Output the section of the forum thread below about books on LLMs, word for word, from "If you're akin" to "more technical aspects.".

- [Passage for review]:
-=-=-=-=-
Is there a great book for understanding LLMs?

Question

I'm looking for a book that would help me to understand ChatGPT/Bard etc. Amazon is flooded with low quality texts and and complex, theoretical works about LLMs. I'm an experienced software developer with a broad understanding of CS, so I'm looking for something that won't hold my hand too much but also won't overwhelm me with equations. Maybe something like SICP (a wonderful book that manages complexity while keeping depth), but for LLMs.Any suggestions?

thebuilderjr · Accepted Answer

If you're akin to the clarity and depth of SICP and looking to navigate the vast sea of books on LLMs, I'd suggest looking into "Deep Learning" by Goodfellow, Bengio, and Courville. While it does get into the math, it's renowned for being approachable for those with a technical background. It lays a solid foundation in deep learning without treating you like a beginner and builds up to topics like neural networks, which are instrumental in understanding the underpinnings of LLMs.
For something more tailored to LLMs and less math-intensive, "Artificial Intelligence: A Guide for Thinking Humans" by Melanie Mitchell provides a solid overview of the field while touching on the societal implications and philosophy behind AI, which might offer a refreshing perspective next to the more technical aspects.
Lastly, if you want the latest on GPT-3, OpenAI has a comprehensive paper that you can dig into. It's not a book, but it's written by the creators and gives you an in-depth look at the model's architecture, capabilities, and limitations without the clutter of third-party interpretations or excessive simplification. You can find it on the arXiv repository titled "Language Models are Few-Shot Learners."
Pair these with the original papers and blog posts from OpenAI regarding ChatGPT and you'll have a well-rounded view that's both deep and accessible. Remember to occasionally check out new content on arXiv and follow relevant AI researchers on Twitter for the latest insights. Best of luck in your endeavor to master the knowledge of LLMs!

sk11001 · Answer

No, LLMs move fast and the people who write good technical books
1) are rare
2) take time to write them
I also don't know if there is an incentive to spend a lot of time on an elaborate piece of work given how likely it is to be obsolete within 1-2 years. There's certainly incentive to look like you have written "the book" on LLMs which why the space is flooded with rushed, low quality books.
-=-=-=-=-
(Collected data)
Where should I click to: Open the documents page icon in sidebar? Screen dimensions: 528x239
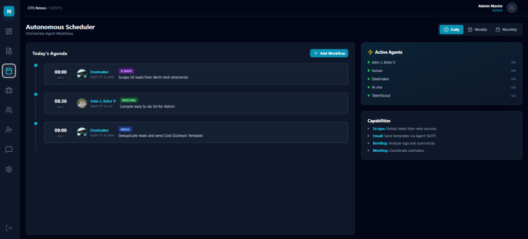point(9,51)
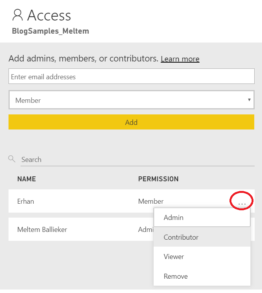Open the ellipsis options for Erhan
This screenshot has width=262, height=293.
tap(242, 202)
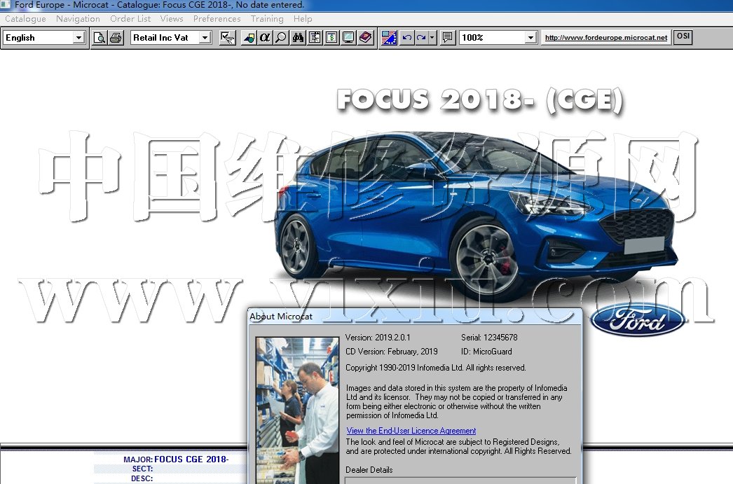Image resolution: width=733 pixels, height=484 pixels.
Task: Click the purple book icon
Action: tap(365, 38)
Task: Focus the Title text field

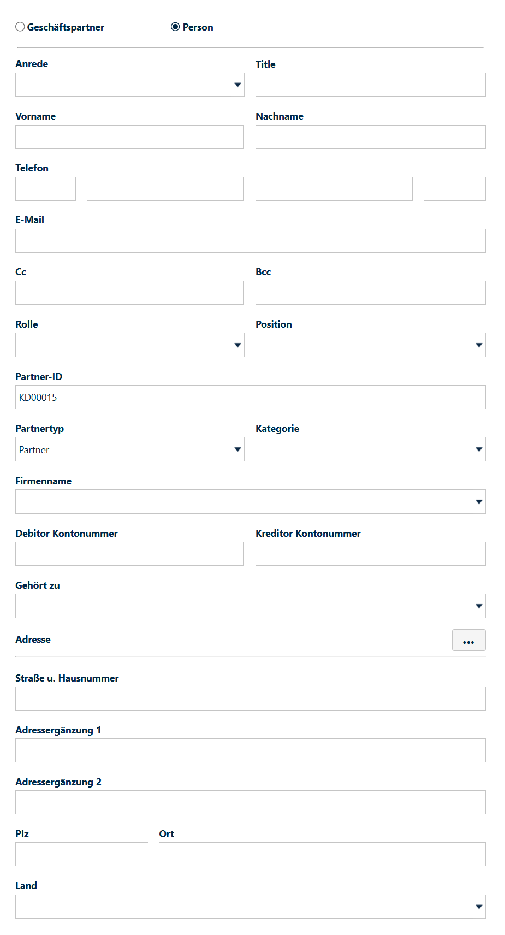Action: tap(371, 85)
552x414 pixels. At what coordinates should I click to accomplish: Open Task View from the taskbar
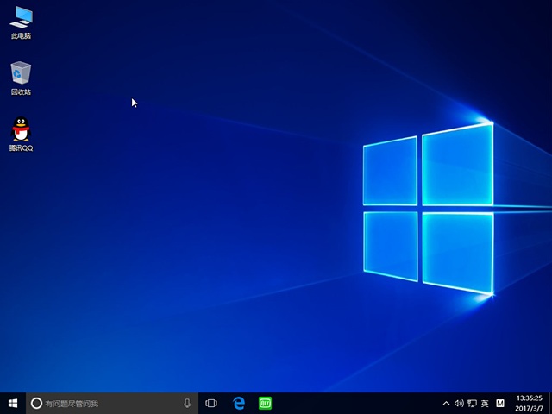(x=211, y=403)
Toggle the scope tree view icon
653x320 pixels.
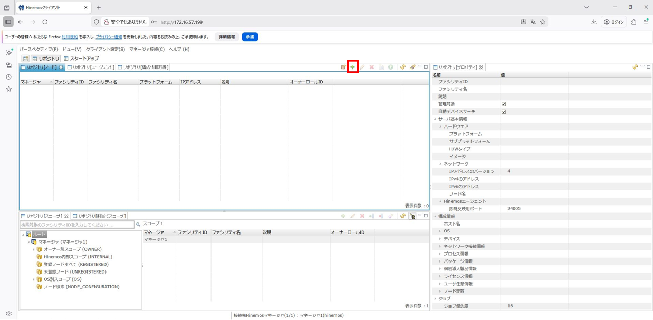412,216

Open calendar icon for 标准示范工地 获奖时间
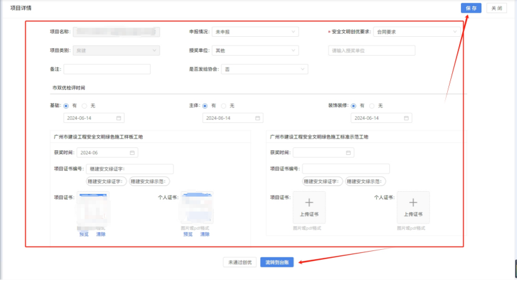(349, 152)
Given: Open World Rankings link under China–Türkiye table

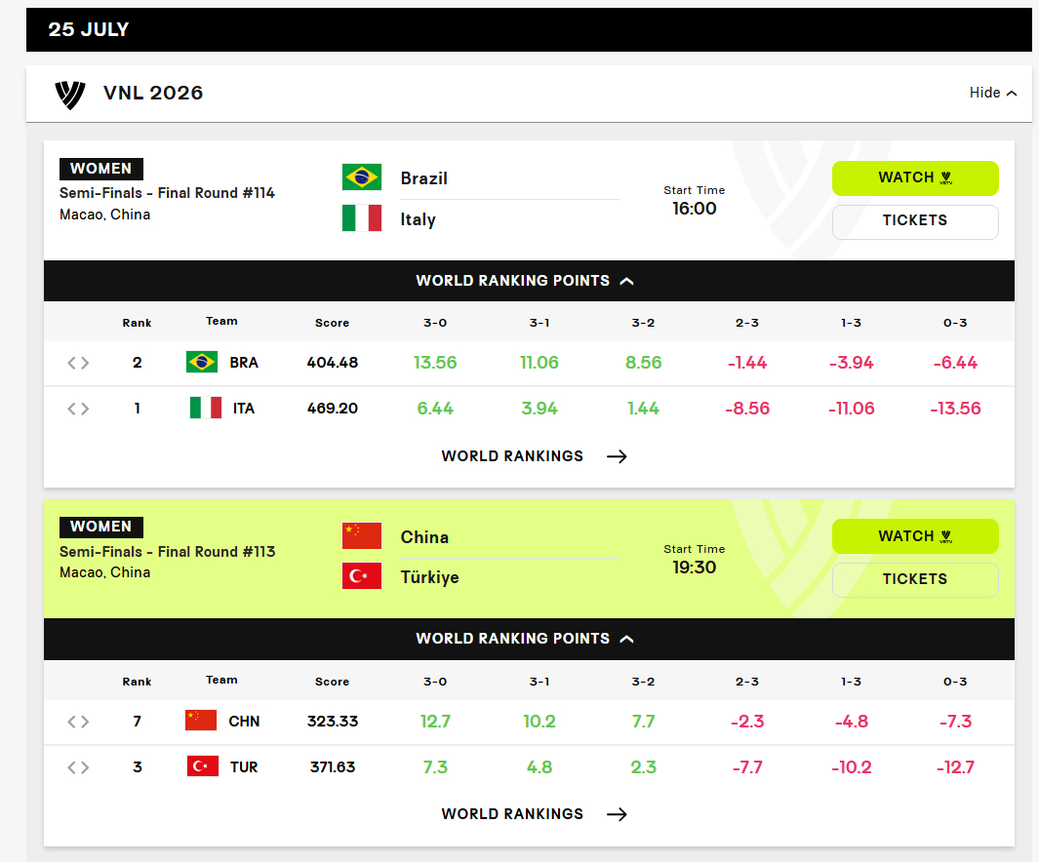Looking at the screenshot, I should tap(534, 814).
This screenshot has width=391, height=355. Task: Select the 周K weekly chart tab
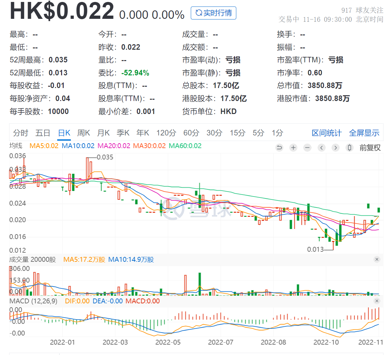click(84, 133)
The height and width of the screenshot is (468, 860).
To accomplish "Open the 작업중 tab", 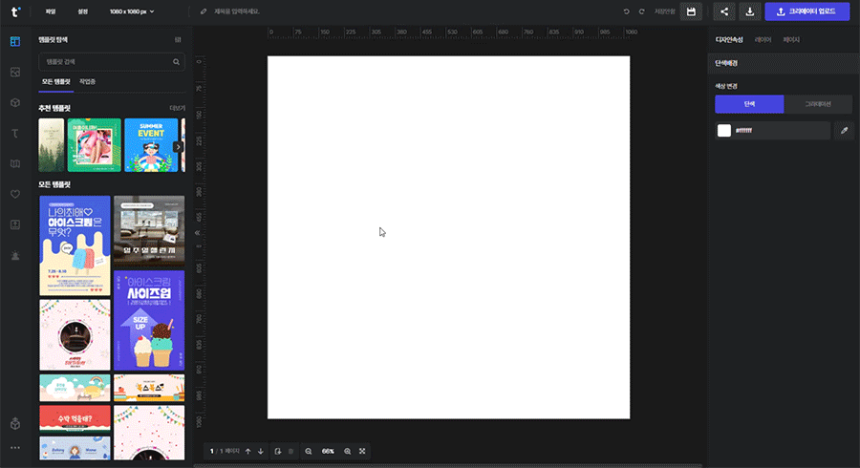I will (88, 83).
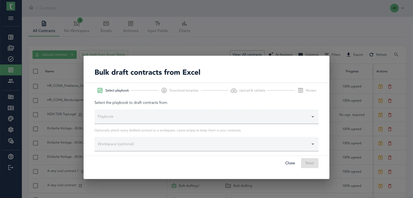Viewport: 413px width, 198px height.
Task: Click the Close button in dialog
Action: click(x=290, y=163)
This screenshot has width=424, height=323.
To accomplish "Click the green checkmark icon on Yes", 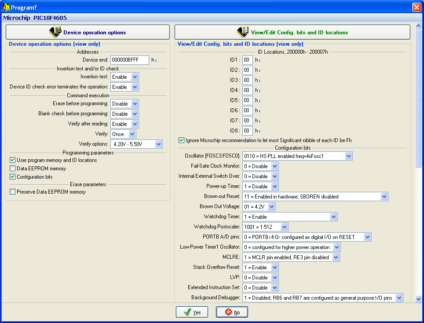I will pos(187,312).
-=-=-=-=-
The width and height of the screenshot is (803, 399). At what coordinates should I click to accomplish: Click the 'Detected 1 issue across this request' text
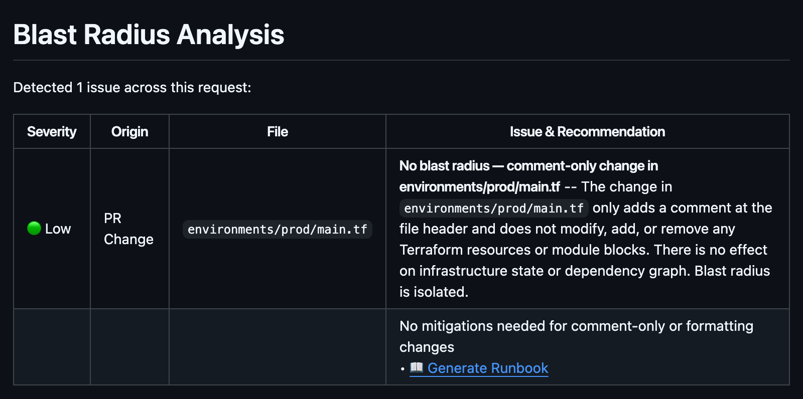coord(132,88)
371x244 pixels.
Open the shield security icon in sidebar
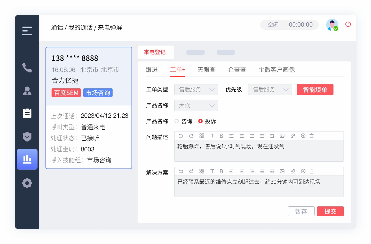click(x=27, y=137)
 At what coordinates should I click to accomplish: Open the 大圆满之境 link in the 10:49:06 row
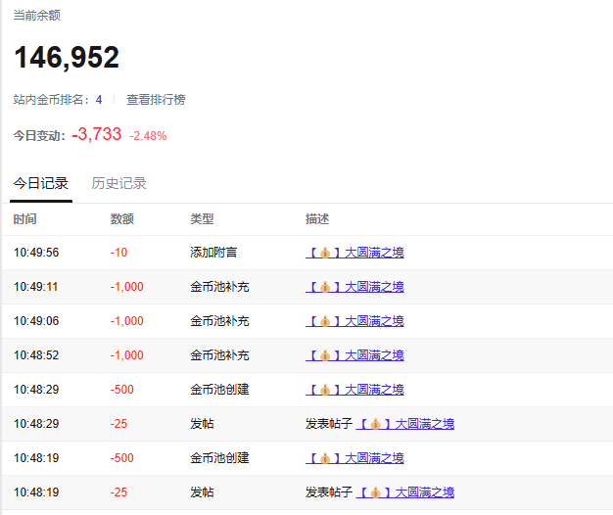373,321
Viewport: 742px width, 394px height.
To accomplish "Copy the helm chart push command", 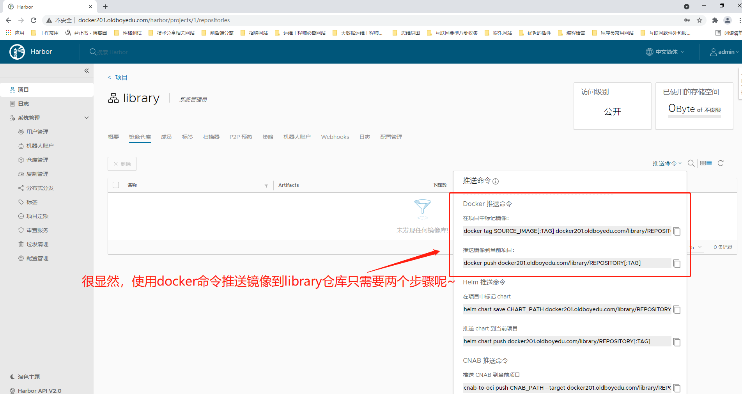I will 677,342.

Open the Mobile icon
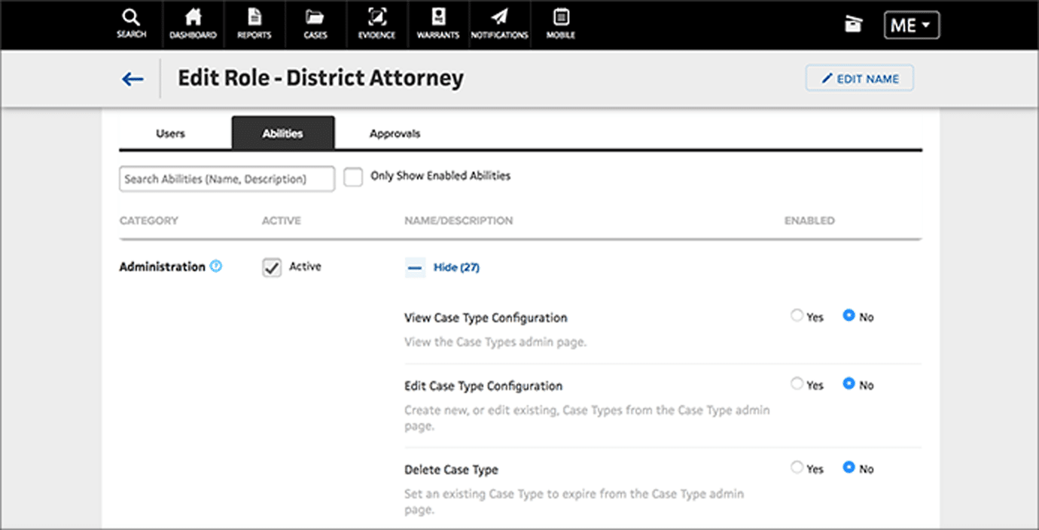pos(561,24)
-=-=-=-=-
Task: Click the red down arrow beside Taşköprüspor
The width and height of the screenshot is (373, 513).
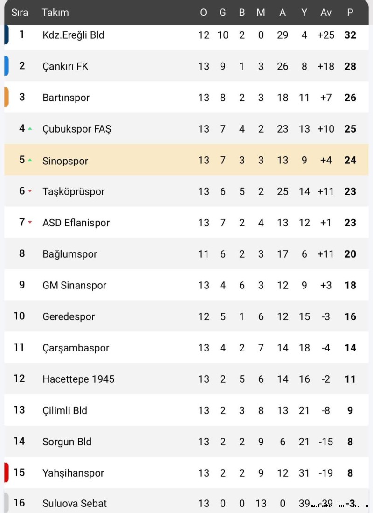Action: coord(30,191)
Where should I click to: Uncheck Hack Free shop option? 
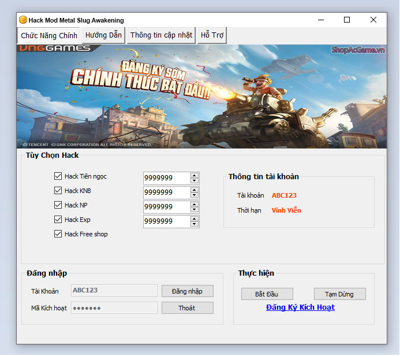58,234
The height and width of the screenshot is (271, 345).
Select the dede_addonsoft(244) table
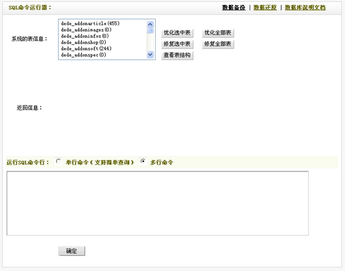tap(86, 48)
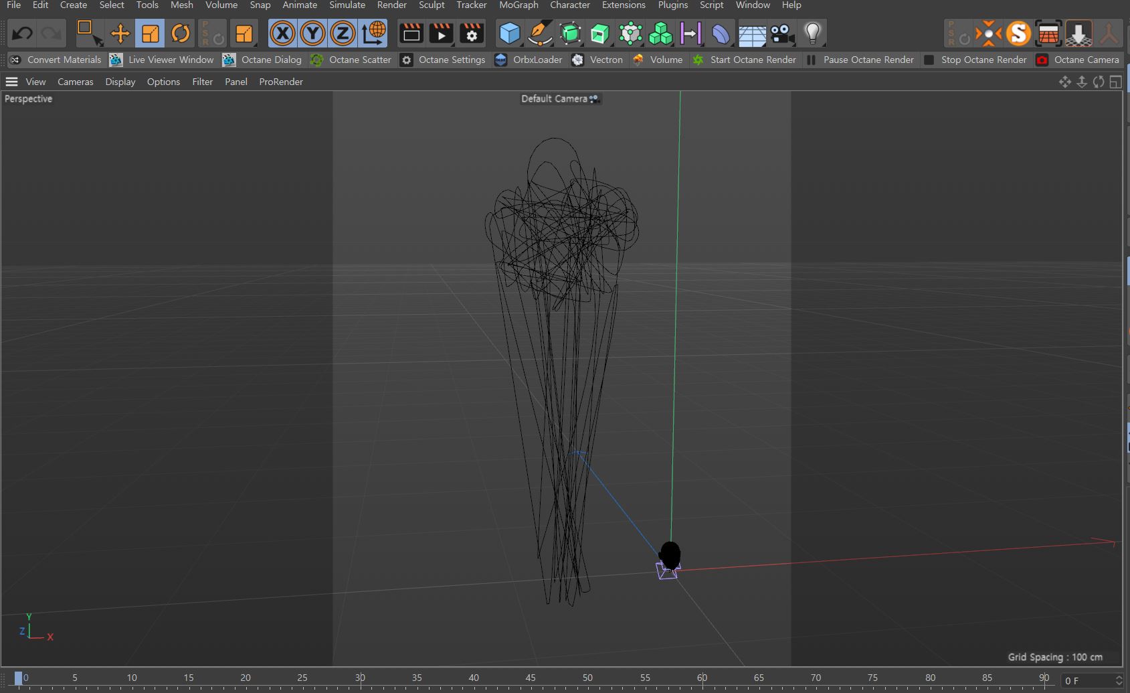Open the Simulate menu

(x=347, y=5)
-=-=-=-=-
- [Task result]:
If you're akin to the clarity and depth of SICP and looking to navigate the vast sea of books on LLMs, I'd suggest looking into "Deep Learning" by Goodfellow, Bengio, and Courville. While it does get into the math, it's renowned for being approachable for those with a technical background. It lays a solid foundation in deep learning without treating you like a beginner and builds up to topics like neural networks, which are instrumental in understanding the underpinnings of LLMs.
For something more tailored to LLMs and less math-intensive, "Artificial Intelligence: A Guide for Thinking Humans" by Melanie Mitchell provides a solid overview of the field while touching on the societal implications and philosophy behind AI, which might offer a refreshing perspective next to the more technical aspects.